The children know the different areas and the role of each very well; they know where to go depending on the game they want to play. They are also well aware of the rules: putting the game away once they have finished, not removing a game from its zone, finishing their snack before going up to the first floor.

Depending on their age, children are generally attracted by different games:

  • Smaller children (3-8 years) play more in the symbolic areas (cars, dolls, kitchenettes) and try to play Kapla [1] and draw.
  • Those aged 8-12 years essentially play the Kapla, Awale [2] and occasionally rules games (especially Mikados and UNO).
  • Adolescents (12-18 years) also play Kapla and the rules games but I found them a little less engaged: I am not sure that the games offered in the centers correspond to their ages and expectations. Especially among boys, there appears to be a great desire for exercise!

The children, whatever their age, also have a lot of fun with musical instruments (guitars and tambourines), but do not always play well. It gives opportunities for improvised concerts, which most often end in laughter.

Children and activities

All centers offer manual activities on a daily basis. These mainly involve manufacturing necklaces and bracelets, bags or masks. These activities appear to be better suited to girls than to boys. The only specific activity for boys is the manufacture of kites in some centers, which they seem to enjoy very much. The children who participate in manual activities are mainly aged 4 to 12.

Dance and theatre courses are also organized, but their frequency varies greatly from one center to another. I did not see much sport (some hoops or badminton), even though the children (especially the boys over age 10) are full of energy and want nothing more than exercise!

Adults

Families seem to find their place in the centers, by participating in activities or playing with children, or by playing or talking among themselves.

The group leaders pay good attention to the children and seem completely at ease.

Summarizing such a beautiful experience in a few lines is not easy, especially since it is essentially made of encounters and human contacts, but if I had to put it in only a few words, joy, good humor, solidarity, but also organization and professionalism would best illustrate the action of Adista and its impact on children and more generally on their communities.

Footnotes

[1] Kapla, created by the Dutchman Tom van der Bruggen, is a game which is composed of a set of small boards made of pine and all of the same size. Children and adults use the boards to create all kinds of buildings, forms, animals and so on.

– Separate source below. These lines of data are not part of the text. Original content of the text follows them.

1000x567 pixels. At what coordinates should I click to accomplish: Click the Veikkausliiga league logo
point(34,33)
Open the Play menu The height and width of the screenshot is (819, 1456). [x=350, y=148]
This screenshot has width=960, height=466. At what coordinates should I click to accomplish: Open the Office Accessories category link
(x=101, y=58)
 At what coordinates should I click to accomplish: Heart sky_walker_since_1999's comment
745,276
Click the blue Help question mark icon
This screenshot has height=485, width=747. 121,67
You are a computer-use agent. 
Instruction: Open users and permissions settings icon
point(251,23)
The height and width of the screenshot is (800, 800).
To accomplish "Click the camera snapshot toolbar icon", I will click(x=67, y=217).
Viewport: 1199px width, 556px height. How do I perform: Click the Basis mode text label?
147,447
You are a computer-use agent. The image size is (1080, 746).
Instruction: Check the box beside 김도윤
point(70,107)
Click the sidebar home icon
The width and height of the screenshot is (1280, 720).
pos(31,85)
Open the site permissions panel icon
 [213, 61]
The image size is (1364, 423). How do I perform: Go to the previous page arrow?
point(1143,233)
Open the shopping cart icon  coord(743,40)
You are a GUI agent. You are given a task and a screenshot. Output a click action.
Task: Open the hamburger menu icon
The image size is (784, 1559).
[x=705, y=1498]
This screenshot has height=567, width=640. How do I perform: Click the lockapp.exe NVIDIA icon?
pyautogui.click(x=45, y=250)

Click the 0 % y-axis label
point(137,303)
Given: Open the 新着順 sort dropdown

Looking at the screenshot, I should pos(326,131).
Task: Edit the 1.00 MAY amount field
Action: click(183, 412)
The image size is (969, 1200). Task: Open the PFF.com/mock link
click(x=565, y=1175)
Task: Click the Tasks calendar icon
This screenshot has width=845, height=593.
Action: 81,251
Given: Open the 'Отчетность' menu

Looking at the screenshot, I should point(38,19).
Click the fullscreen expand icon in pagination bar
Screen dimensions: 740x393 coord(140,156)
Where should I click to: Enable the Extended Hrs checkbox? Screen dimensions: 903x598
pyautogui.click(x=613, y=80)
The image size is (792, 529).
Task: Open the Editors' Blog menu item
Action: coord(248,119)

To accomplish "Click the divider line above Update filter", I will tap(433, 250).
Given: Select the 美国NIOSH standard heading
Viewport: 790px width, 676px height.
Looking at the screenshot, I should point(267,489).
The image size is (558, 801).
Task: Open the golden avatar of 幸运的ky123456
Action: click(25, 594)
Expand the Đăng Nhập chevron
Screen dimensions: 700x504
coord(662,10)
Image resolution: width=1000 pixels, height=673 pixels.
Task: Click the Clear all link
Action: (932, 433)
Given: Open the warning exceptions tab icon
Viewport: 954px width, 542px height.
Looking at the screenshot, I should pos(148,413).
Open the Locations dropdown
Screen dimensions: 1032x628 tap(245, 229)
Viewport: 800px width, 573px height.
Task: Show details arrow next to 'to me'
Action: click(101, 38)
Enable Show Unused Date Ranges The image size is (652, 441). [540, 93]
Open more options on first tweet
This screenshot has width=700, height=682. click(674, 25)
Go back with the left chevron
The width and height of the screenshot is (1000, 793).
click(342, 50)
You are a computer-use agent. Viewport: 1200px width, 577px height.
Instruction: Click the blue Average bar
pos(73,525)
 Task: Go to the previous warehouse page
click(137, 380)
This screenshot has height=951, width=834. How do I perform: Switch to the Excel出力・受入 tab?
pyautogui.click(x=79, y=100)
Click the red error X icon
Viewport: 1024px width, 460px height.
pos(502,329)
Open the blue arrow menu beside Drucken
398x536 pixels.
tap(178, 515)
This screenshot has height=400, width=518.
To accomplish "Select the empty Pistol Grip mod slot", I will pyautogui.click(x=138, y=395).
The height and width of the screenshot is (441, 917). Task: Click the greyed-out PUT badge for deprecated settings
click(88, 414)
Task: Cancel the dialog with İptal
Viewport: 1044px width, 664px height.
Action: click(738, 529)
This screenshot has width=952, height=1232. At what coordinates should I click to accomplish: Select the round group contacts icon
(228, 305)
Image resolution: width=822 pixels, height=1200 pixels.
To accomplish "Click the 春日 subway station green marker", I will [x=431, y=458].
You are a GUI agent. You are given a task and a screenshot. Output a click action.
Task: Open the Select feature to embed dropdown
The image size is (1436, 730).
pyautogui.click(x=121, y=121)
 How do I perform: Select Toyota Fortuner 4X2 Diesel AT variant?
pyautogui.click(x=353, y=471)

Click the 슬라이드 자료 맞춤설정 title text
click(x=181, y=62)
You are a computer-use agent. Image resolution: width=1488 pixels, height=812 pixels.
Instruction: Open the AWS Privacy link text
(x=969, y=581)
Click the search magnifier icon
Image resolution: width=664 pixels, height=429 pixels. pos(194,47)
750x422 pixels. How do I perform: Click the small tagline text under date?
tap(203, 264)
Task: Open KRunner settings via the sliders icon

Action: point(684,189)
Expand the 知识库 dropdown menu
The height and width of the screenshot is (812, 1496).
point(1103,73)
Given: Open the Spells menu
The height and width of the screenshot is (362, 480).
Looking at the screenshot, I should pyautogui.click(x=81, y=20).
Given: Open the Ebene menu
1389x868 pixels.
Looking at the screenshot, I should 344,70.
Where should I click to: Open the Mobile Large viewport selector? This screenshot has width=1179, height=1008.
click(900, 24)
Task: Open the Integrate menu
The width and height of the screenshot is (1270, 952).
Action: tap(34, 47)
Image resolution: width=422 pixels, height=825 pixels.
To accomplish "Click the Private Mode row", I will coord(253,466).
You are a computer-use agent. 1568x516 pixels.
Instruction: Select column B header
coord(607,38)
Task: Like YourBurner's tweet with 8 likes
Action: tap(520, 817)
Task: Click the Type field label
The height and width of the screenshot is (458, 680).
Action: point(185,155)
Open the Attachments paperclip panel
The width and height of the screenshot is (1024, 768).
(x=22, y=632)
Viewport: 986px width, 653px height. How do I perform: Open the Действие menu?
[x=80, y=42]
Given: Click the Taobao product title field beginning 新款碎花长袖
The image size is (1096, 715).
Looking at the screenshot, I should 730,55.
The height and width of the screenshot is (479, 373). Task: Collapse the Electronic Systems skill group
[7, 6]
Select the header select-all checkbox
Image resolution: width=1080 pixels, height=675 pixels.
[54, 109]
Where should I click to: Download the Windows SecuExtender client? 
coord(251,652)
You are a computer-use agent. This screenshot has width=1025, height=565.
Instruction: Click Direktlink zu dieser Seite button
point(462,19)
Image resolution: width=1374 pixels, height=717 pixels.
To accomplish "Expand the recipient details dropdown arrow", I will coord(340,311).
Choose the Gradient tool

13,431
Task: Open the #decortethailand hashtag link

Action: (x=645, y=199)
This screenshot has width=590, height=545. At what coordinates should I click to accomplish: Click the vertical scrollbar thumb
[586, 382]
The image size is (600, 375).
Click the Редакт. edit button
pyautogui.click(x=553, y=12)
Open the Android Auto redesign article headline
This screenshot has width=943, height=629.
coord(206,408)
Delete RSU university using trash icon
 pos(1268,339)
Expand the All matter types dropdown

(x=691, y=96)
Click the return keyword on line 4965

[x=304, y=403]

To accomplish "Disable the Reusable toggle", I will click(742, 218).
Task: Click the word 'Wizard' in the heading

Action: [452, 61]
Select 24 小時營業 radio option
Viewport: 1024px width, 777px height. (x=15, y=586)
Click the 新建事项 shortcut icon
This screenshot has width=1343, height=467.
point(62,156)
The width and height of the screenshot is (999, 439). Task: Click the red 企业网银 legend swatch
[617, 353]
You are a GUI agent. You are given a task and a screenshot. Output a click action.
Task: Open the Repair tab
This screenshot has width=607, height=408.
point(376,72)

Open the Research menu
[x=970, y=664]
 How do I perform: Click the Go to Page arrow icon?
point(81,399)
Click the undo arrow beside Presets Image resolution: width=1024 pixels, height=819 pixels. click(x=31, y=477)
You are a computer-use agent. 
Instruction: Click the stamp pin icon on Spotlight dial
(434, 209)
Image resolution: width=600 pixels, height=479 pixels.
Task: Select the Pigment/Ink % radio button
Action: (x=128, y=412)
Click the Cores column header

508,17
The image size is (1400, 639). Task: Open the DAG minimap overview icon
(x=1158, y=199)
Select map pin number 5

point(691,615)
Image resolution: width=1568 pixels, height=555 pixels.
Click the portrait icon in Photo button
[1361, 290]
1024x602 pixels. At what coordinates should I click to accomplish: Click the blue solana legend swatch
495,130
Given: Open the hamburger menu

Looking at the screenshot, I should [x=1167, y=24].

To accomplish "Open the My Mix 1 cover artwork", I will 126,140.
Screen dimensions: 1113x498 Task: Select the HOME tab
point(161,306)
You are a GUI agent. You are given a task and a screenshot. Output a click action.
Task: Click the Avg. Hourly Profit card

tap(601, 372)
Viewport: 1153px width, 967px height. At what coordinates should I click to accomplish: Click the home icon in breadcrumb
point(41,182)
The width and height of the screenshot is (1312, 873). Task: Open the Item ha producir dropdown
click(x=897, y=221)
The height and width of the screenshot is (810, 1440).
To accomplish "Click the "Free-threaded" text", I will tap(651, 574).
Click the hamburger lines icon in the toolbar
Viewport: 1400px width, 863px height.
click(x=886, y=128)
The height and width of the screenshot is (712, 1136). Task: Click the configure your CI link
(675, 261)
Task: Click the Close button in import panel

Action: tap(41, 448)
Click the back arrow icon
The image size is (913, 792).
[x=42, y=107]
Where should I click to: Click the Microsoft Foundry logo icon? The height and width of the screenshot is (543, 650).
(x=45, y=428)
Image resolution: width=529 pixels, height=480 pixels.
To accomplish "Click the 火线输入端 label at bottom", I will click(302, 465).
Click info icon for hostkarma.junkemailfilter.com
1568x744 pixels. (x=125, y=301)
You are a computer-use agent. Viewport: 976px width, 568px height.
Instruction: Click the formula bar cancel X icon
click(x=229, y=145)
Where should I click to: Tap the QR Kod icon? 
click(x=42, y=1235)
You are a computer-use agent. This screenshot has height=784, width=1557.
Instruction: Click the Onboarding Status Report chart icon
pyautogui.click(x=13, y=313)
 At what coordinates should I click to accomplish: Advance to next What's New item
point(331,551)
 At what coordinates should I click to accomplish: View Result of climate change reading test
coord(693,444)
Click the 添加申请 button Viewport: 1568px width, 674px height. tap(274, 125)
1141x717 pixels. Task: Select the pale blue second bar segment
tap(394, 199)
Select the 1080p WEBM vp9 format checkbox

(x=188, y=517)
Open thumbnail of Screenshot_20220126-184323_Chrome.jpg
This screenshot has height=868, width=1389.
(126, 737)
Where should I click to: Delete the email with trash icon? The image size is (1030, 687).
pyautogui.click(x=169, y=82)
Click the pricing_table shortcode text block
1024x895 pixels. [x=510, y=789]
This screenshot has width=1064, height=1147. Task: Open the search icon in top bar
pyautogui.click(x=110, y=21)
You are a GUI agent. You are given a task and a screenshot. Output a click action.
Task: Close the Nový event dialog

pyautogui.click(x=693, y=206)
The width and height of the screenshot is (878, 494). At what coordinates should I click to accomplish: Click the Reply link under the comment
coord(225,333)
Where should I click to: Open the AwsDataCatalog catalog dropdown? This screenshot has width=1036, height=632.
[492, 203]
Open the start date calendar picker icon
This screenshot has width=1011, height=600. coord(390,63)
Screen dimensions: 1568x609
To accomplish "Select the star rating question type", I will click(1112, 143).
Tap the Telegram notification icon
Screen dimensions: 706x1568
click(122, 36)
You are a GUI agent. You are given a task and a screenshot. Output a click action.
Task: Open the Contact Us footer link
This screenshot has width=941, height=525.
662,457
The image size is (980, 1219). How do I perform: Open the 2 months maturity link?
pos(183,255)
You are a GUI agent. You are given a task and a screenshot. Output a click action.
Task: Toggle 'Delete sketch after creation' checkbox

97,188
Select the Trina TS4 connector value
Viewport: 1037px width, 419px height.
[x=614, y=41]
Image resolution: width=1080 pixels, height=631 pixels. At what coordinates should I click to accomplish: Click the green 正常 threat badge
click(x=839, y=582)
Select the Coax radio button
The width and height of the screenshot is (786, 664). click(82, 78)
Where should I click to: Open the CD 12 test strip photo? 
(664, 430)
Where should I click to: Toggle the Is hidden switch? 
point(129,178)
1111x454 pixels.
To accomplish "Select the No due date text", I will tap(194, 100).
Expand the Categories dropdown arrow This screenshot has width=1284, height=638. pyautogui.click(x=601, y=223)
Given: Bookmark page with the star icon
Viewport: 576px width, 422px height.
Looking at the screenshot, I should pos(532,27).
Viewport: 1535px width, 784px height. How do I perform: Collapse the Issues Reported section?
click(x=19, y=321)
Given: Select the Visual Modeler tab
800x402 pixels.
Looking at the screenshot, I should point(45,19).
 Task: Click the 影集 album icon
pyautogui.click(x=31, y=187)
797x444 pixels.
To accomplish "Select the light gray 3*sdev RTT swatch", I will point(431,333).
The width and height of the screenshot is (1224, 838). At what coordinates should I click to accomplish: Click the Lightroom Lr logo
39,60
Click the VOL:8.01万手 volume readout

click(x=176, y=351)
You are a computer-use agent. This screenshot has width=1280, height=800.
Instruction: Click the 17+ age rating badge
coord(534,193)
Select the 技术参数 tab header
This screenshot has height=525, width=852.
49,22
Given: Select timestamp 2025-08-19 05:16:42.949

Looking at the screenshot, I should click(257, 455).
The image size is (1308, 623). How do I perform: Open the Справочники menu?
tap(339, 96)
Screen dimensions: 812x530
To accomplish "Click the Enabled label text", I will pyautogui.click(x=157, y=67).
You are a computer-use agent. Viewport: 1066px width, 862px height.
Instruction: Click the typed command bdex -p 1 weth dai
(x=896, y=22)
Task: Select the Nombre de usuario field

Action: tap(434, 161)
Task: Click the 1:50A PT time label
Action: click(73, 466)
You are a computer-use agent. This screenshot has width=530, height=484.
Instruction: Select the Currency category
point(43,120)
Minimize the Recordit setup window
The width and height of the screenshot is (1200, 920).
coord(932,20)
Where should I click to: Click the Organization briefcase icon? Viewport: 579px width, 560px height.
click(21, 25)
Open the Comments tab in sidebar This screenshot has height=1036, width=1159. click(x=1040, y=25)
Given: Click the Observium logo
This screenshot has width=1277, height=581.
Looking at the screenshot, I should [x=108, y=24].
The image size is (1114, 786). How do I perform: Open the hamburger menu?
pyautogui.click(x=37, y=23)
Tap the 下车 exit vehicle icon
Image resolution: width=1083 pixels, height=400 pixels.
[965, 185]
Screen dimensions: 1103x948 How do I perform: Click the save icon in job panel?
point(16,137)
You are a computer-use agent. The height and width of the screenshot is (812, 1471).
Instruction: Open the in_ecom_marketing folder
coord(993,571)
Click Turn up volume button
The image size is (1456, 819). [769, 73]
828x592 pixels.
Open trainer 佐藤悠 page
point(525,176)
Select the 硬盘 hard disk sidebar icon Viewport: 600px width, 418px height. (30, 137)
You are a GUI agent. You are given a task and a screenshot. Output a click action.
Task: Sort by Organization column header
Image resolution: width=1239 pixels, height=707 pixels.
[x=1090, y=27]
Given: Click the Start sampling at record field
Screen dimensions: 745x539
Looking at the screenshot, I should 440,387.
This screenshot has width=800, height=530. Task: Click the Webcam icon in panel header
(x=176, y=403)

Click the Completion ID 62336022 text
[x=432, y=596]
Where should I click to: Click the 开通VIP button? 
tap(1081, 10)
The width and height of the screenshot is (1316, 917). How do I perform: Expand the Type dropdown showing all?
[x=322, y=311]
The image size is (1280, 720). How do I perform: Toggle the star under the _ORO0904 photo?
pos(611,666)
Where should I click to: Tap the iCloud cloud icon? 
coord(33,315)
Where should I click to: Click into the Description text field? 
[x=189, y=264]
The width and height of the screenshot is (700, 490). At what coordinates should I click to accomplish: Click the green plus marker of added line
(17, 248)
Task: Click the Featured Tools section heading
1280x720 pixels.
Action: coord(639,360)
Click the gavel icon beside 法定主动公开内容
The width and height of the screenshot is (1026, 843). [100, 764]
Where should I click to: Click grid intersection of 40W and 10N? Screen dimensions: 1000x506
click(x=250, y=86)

[2] This is an African game played on a wooden frame (rarely in stone or metal) or is dug directly into the floor. The frame consists of 2 rows of 6 compartments. The 2 rows represent the respective camps of the players. The aim of the game is to capture as many seeds as possible. The seeds do not have a different color for each player and they belong to both players during the course of the game. Each player captures some and put them in his or her stockpile.